C++ UFCS update
Jonathan M Davis via Digitalmars-d
digitalmars-d at puremagic.com
Sun Feb 21 02:16:19 PST 2016
On Friday, 19 February 2016 at 16:18:12 UTC, Dejan Lekic wrote:
> I *completely* agree with this. UFCS is OK in some places but
> not everywhere like people do lately. What you said about
> abusing the dot- notation is on the spot. It is not uncommon
> nowadays to see D code that I have absolutely no idea what it
> does, because of UFCS. I have to go through each piece
> separated by dots to understand what it is...
Well, you could actually argue the exact same thing about
function overloading and overriding, which is part of why Linus
Torvalds prefers C to C++ - ostensibly, you can look at a chunk
of C code and know exactly what it's doing without a lot of
context, which is often not at all true in languages which have
overloading and the like (especially when operator overloading
gets added into the mix). Now, how big a deal that is is
debatable, but it's something that some folks have complained
about, whereas many folks would never want to have to deal with
not having function overloading. With regards to UFCS, some folks
think that it makes code way cleaner and easier to figure out
what's going on, whereas others think that it's worse.

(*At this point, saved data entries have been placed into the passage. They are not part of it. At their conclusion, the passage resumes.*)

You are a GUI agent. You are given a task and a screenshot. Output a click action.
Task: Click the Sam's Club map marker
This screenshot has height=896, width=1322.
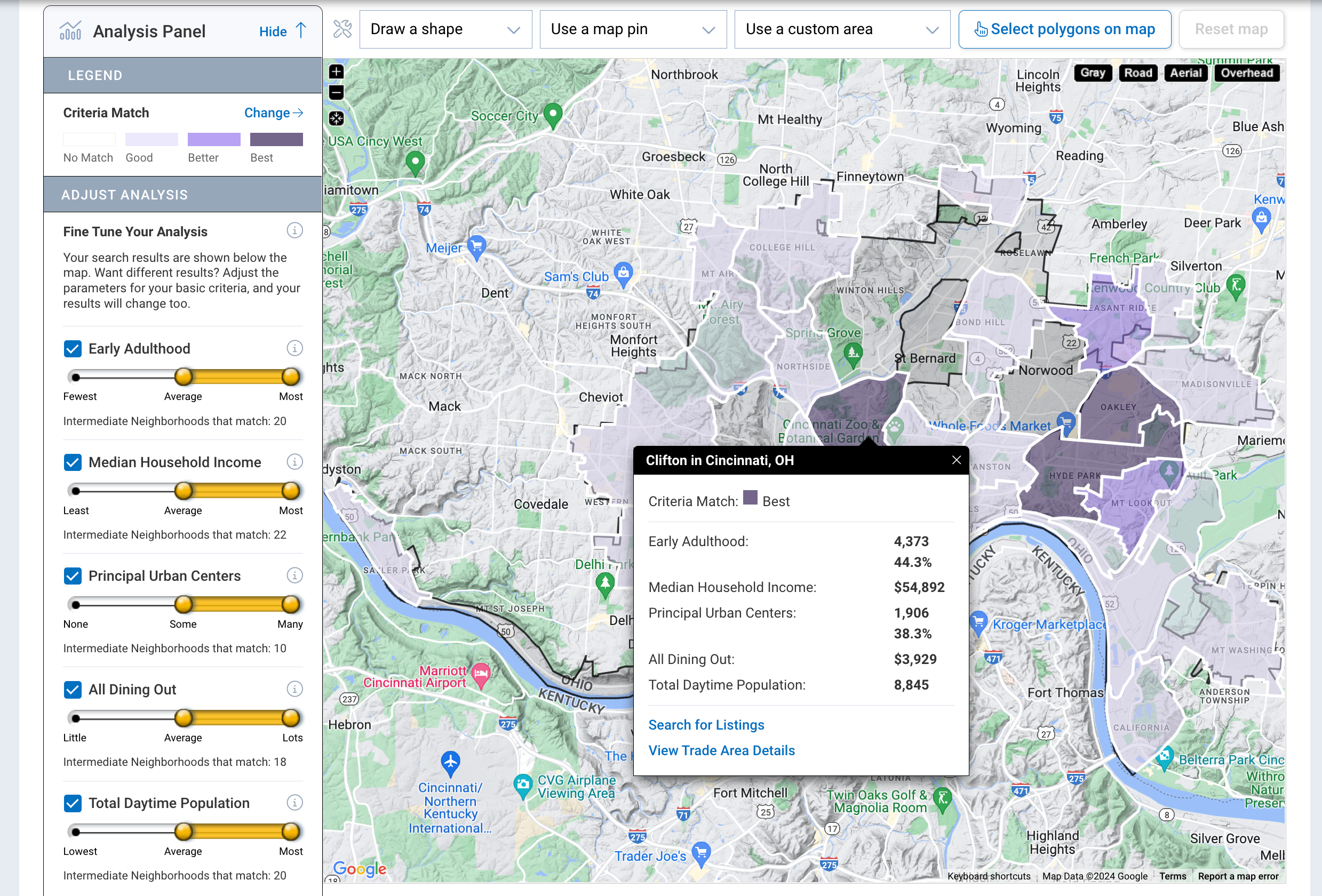[624, 273]
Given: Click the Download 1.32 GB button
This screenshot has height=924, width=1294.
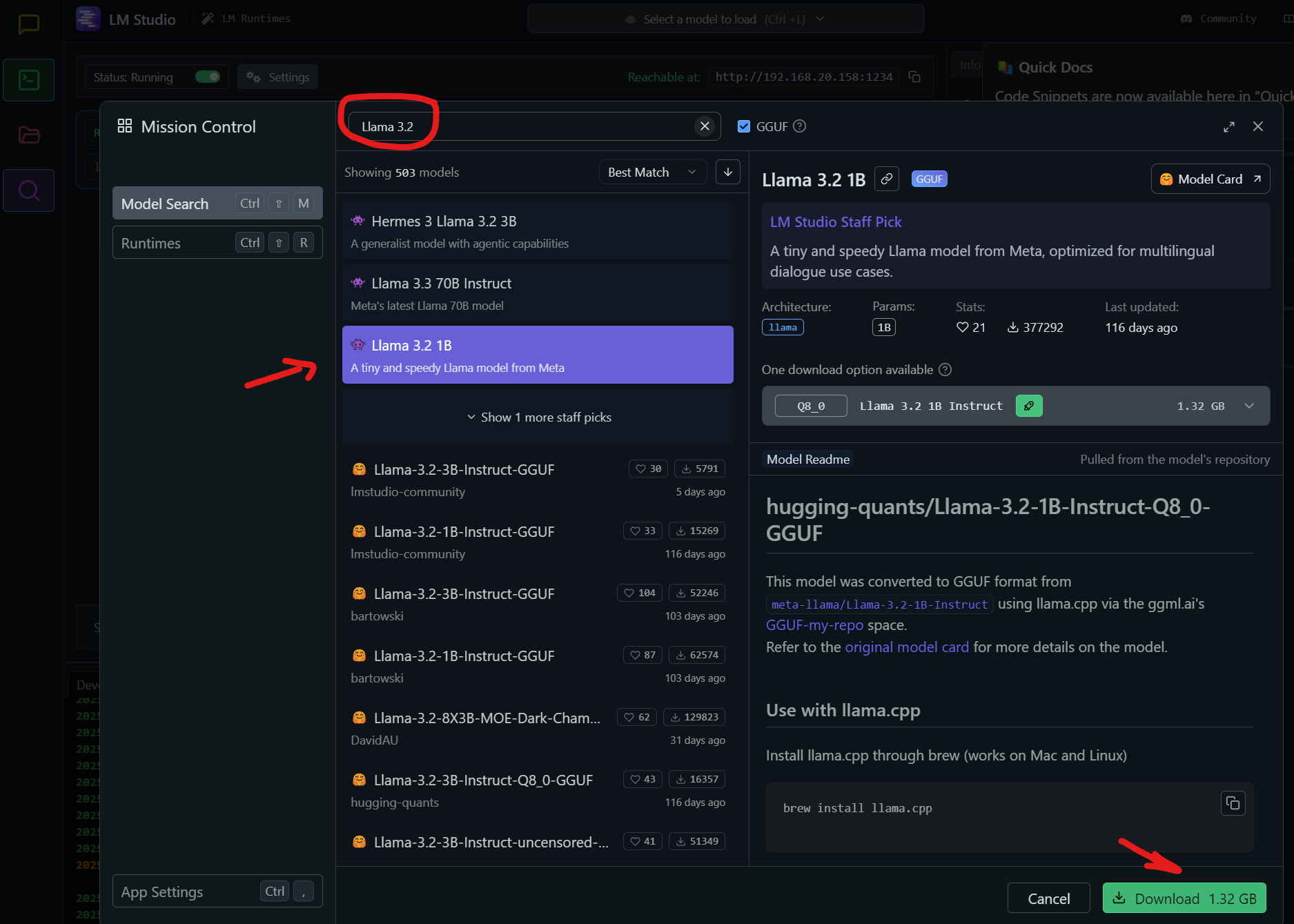Looking at the screenshot, I should click(x=1184, y=898).
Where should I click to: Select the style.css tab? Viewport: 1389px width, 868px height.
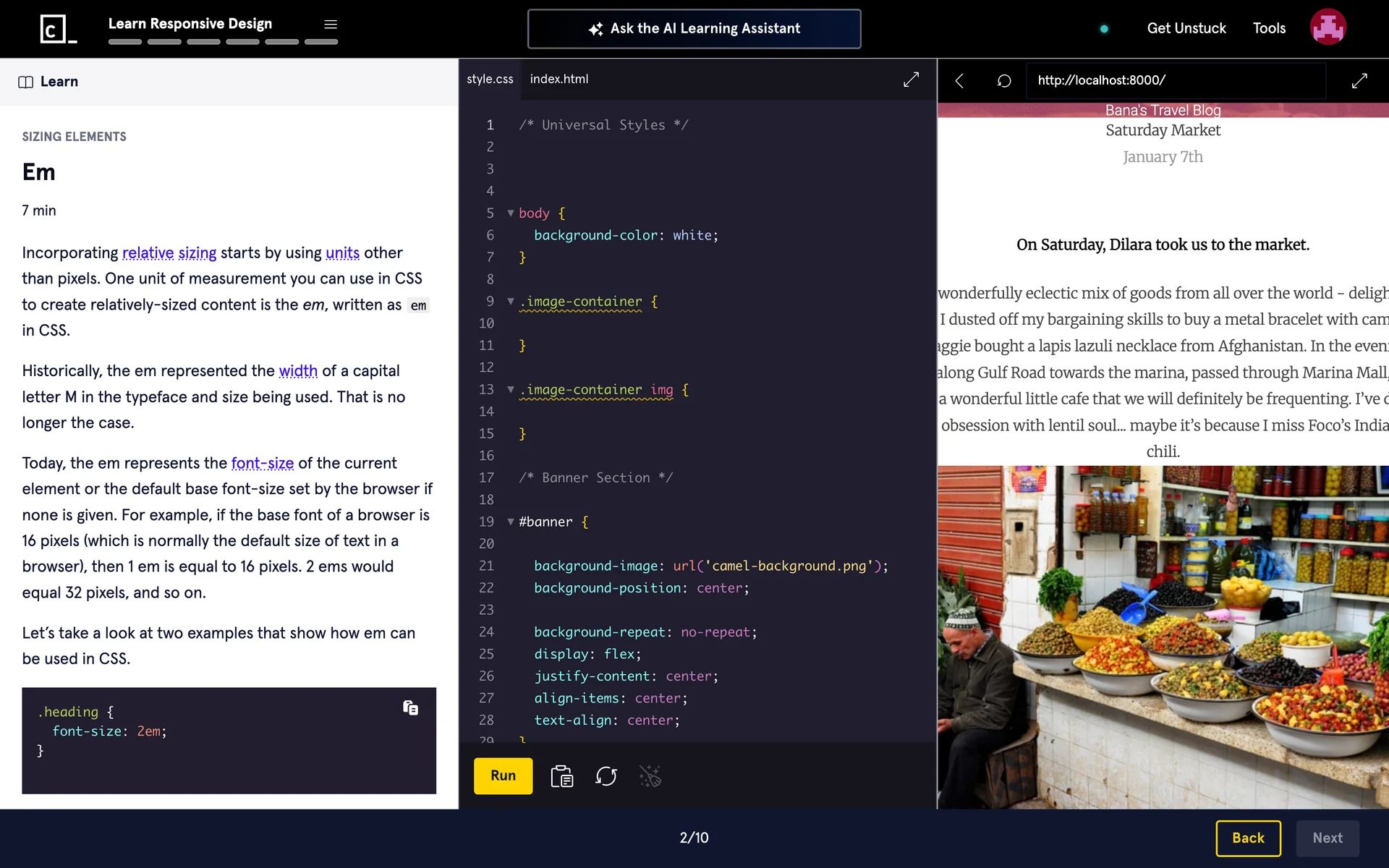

Personally, I'm enough used to dealing with functional languages,
that not having UFCS doesn't bother me that much, though it's
easier to have clean, long UFCS chains than it is to have clean,
long normal function call chains, because the number of parens
tend to drown things out.
As for a pipe operator, I expect that it wouldn't really help
any. It would be a lot like . vs -> in that it's an unnecessary
complication, but it would actually probably be worse. If | meant
that a function call could be either a member function or a free
function, you'd still have no more clue about which functions
were member functions than you do now, and there would be plenty
of incentive to just not bother using . in order to be
consistent. Certainly, . would become unnecessary. It's the fact
that there is a way to call a function without caring whether
it's a member function or a free function which causes the
confusion. The syntax itself doesn't really matter. But
ultimately, regardless of the syntax, it's a big win, because it
allows us to do stuff like have find be a free function and then
have a range which can implement find more efficiently overload
it as a member function, and the calling code doesn't need to
care. So, UFCS is almost always worth the confusion about whether
you're calling a member function or not, and the confusion is
just inherent to UFCS regardless of the syntax. So, I really
don't see how another syntax would help any.